▸ What to work on:
Copy all entries verbatim and keep any pictures out of the copy.

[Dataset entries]
Start of Block

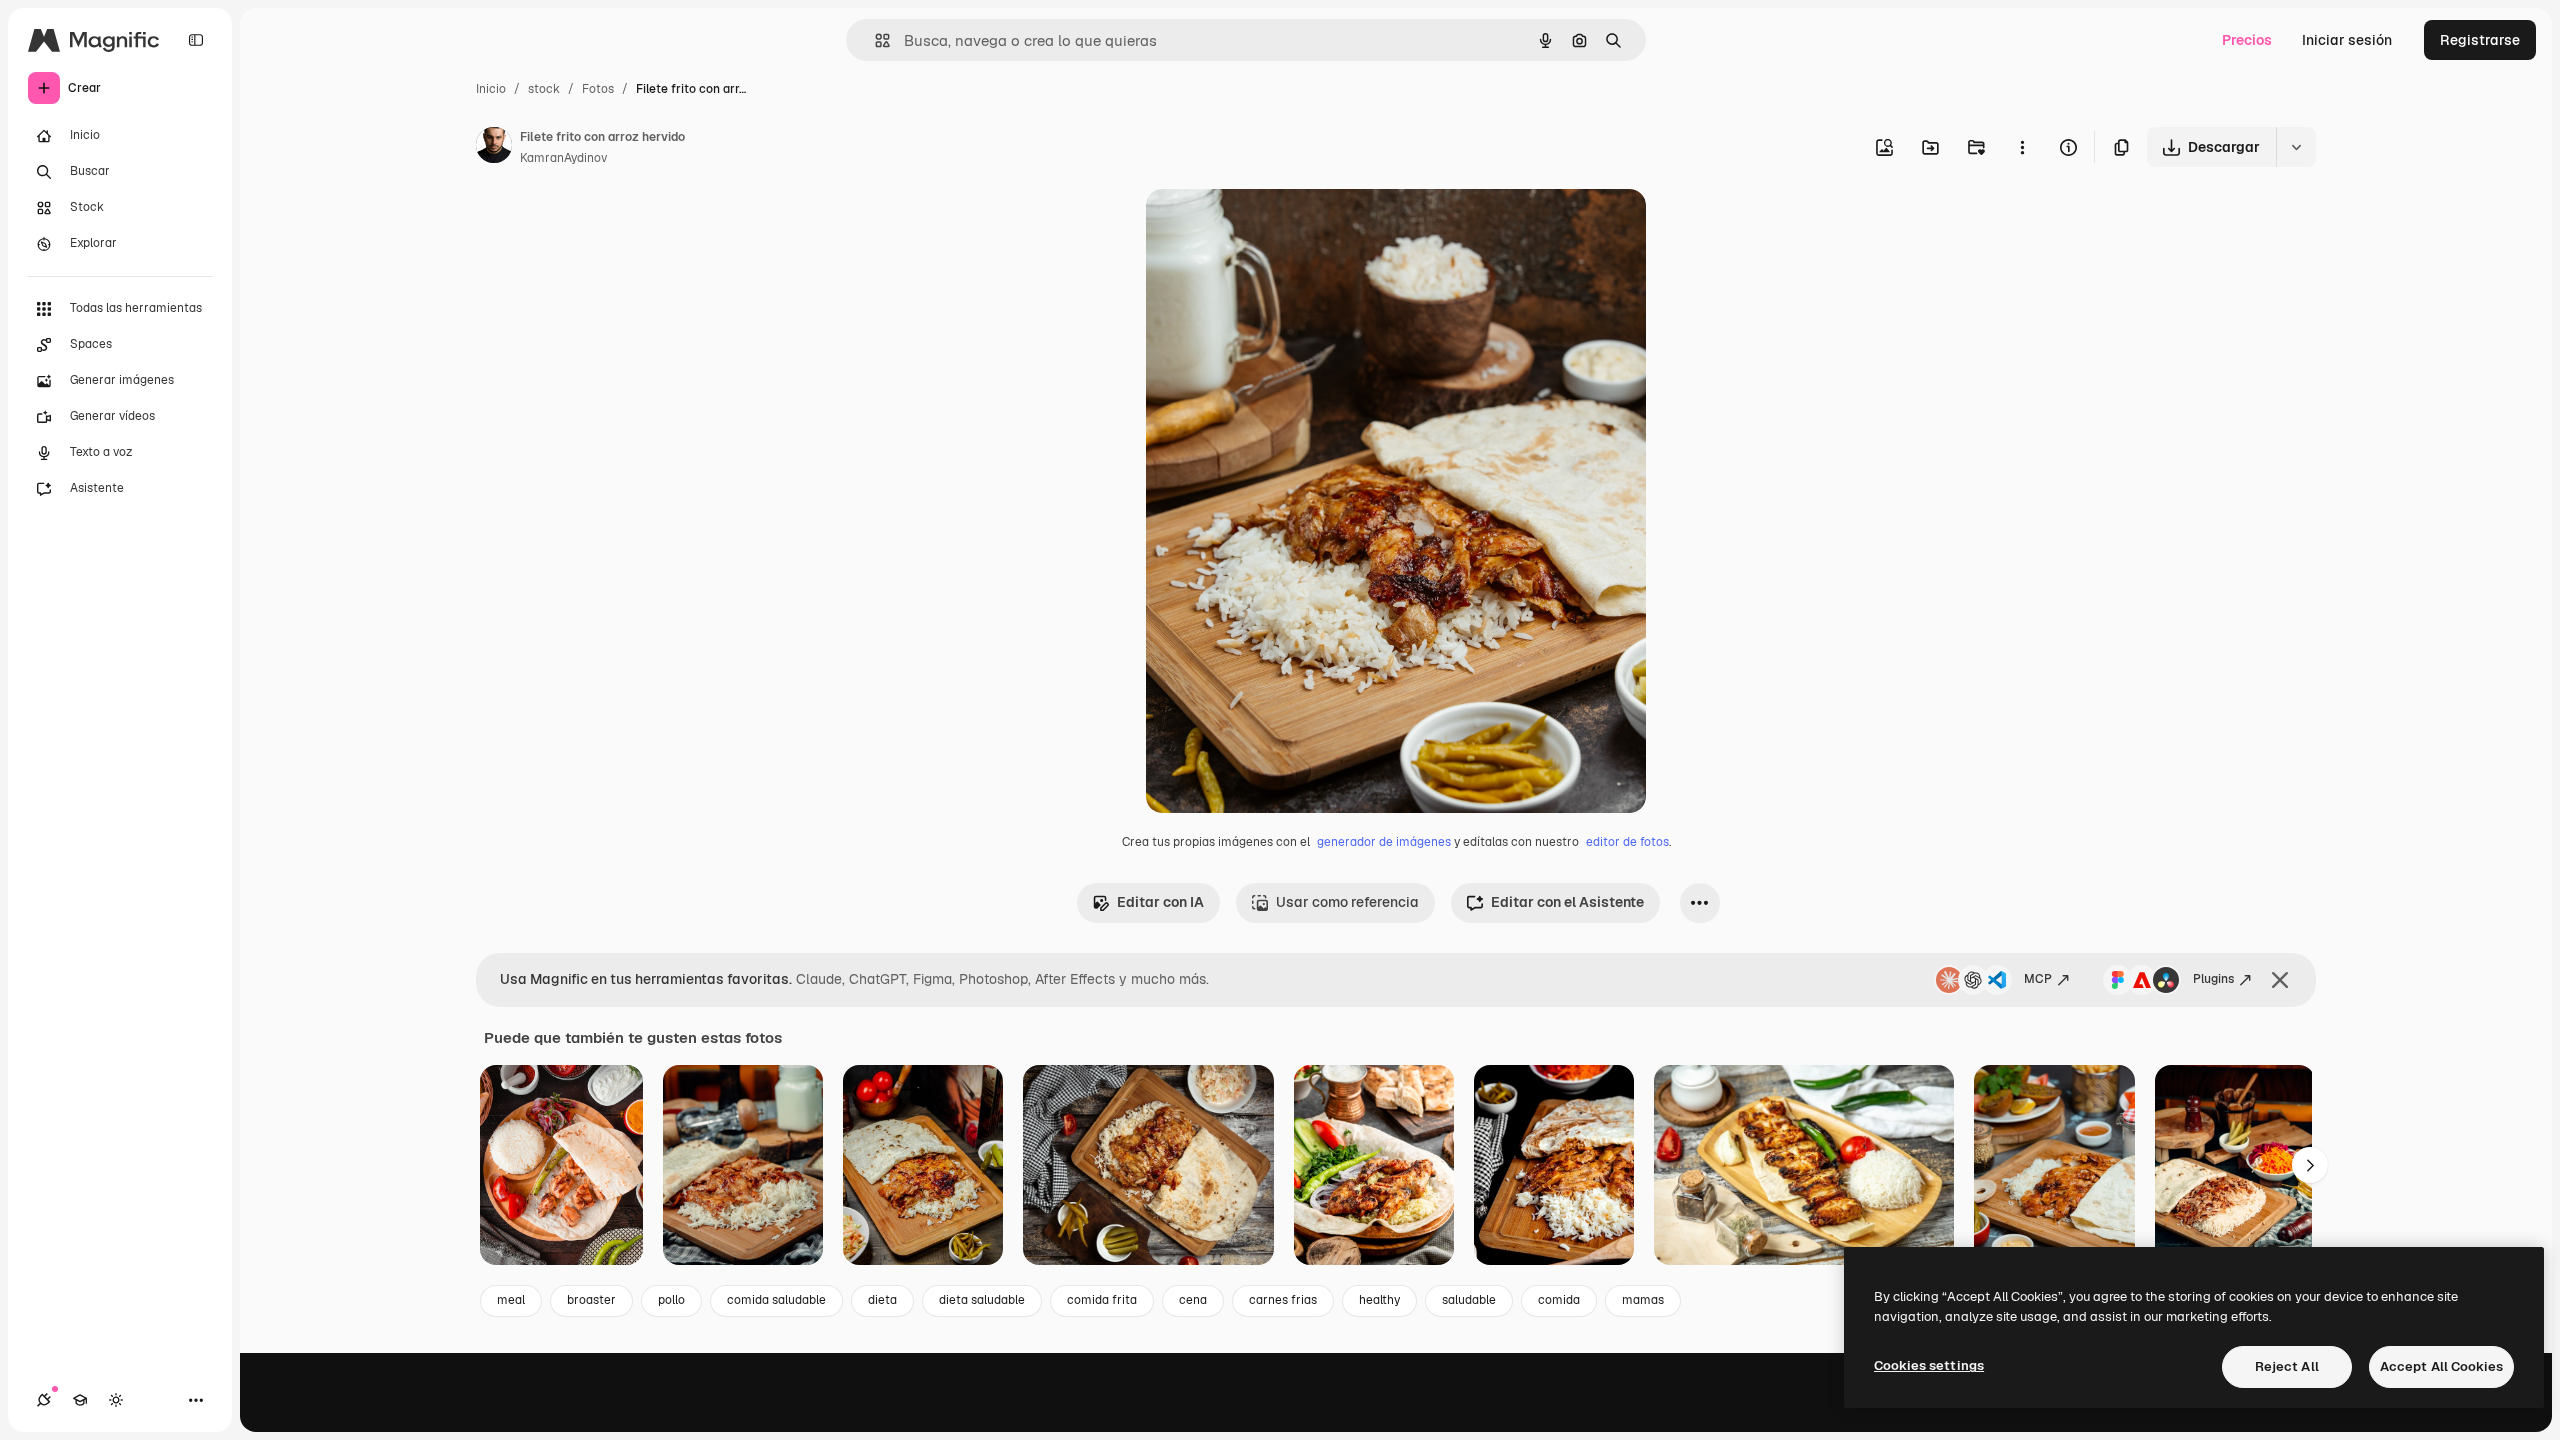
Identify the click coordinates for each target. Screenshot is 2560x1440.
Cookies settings (1929, 1365)
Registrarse (2480, 40)
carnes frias (1283, 1300)
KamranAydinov (563, 158)
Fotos (598, 89)
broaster (591, 1300)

End of Block

▸ Solution to this problem:
Identify the click coordinates for each target. Screenshot is 2560x1440.
Cookies settings (1929, 1365)
Registrarse (2480, 40)
carnes frias (1283, 1300)
KamranAydinov (563, 158)
Fotos (598, 89)
broaster (591, 1300)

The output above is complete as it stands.